(Stored data entries)
▽

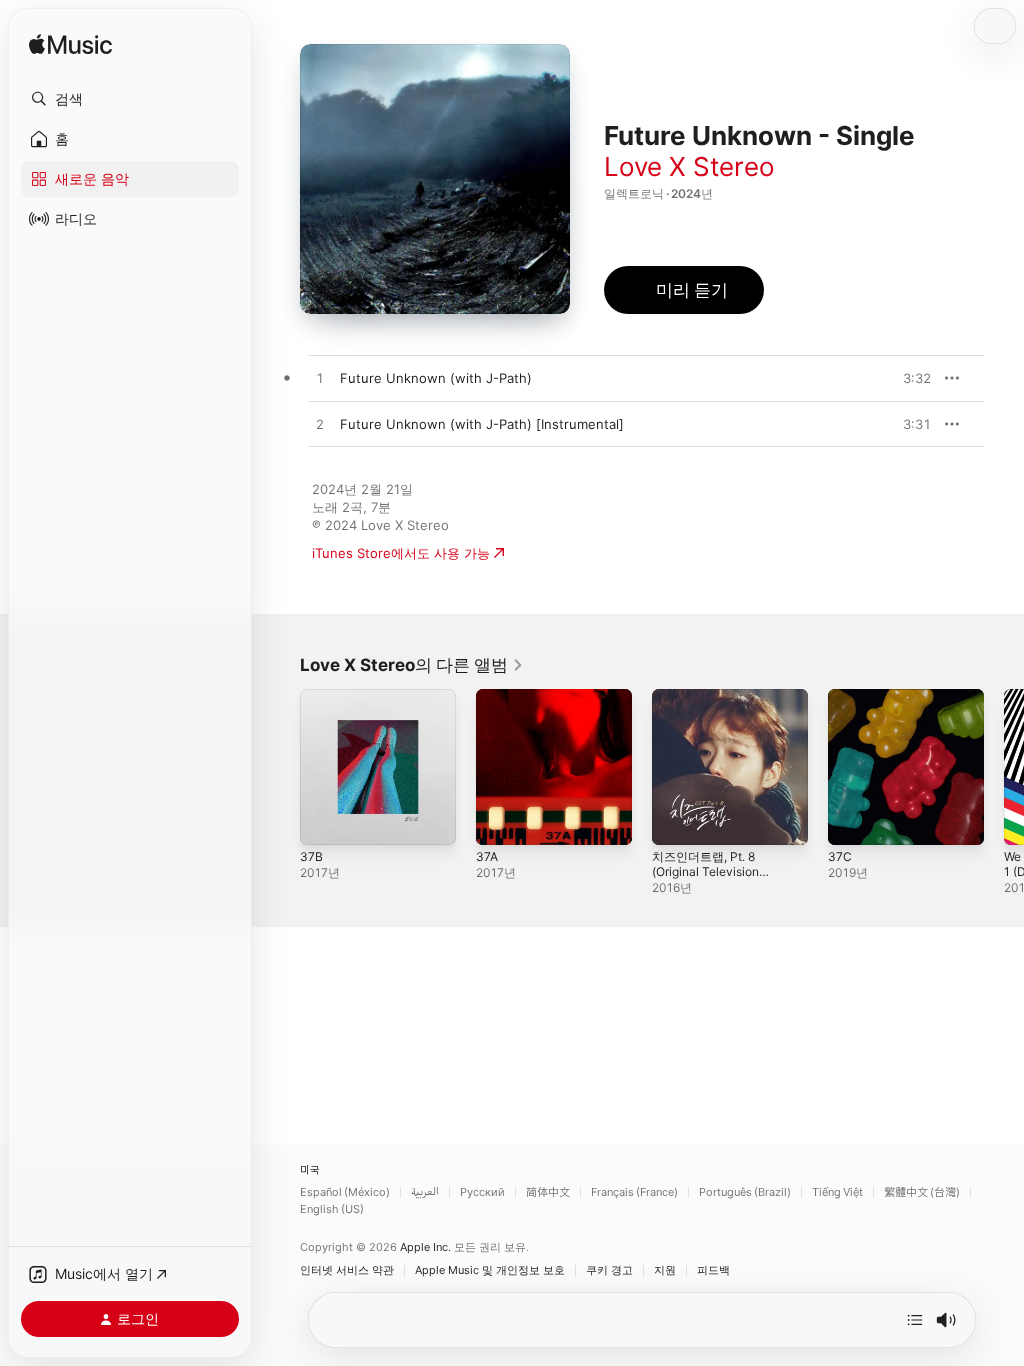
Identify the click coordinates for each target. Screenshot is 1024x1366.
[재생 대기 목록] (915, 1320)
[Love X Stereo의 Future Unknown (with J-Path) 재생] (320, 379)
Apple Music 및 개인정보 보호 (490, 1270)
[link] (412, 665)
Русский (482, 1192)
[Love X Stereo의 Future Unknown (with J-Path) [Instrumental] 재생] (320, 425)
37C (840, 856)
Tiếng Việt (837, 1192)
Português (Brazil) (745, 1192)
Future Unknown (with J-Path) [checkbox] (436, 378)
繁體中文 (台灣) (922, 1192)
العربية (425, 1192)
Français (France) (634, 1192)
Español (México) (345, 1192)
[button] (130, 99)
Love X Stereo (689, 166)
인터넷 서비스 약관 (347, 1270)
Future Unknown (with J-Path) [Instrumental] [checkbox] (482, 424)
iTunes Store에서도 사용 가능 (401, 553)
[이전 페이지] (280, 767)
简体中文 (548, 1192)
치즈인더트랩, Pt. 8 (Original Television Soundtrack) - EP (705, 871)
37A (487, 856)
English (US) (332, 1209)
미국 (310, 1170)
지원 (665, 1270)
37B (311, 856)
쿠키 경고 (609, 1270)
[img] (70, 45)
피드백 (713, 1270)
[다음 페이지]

△

#### [Exercise]
The line with "Apple Music 및 개인정보 보호 (490, 1270)" and every line after it up to the end of the entries: output those exactly, and only those.

#### [Response area]
Apple Music 및 개인정보 보호 (490, 1270)
[link] (412, 665)
Русский (482, 1192)
[Love X Stereo의 Future Unknown (with J-Path) [Instrumental] 재생] (320, 425)
37C (840, 856)
Tiếng Việt (837, 1192)
Português (Brazil) (745, 1192)
Future Unknown (with J-Path) [checkbox] (436, 378)
繁體中文 (台灣) (922, 1192)
العربية (425, 1192)
Français (France) (634, 1192)
Español (México) (345, 1192)
[button] (130, 99)
Love X Stereo (689, 166)
인터넷 서비스 약관 (347, 1270)
Future Unknown (with J-Path) [Instrumental] [checkbox] (482, 424)
iTunes Store에서도 사용 가능 (401, 553)
[이전 페이지] (280, 767)
简体中文 (548, 1192)
치즈인더트랩, Pt. 8 (Original Television Soundtrack) - EP (705, 871)
37A (487, 856)
English (US) (332, 1209)
미국 (310, 1170)
지원 (665, 1270)
37B (311, 856)
쿠키 경고 (609, 1270)
[img] (70, 45)
피드백 (713, 1270)
[다음 페이지]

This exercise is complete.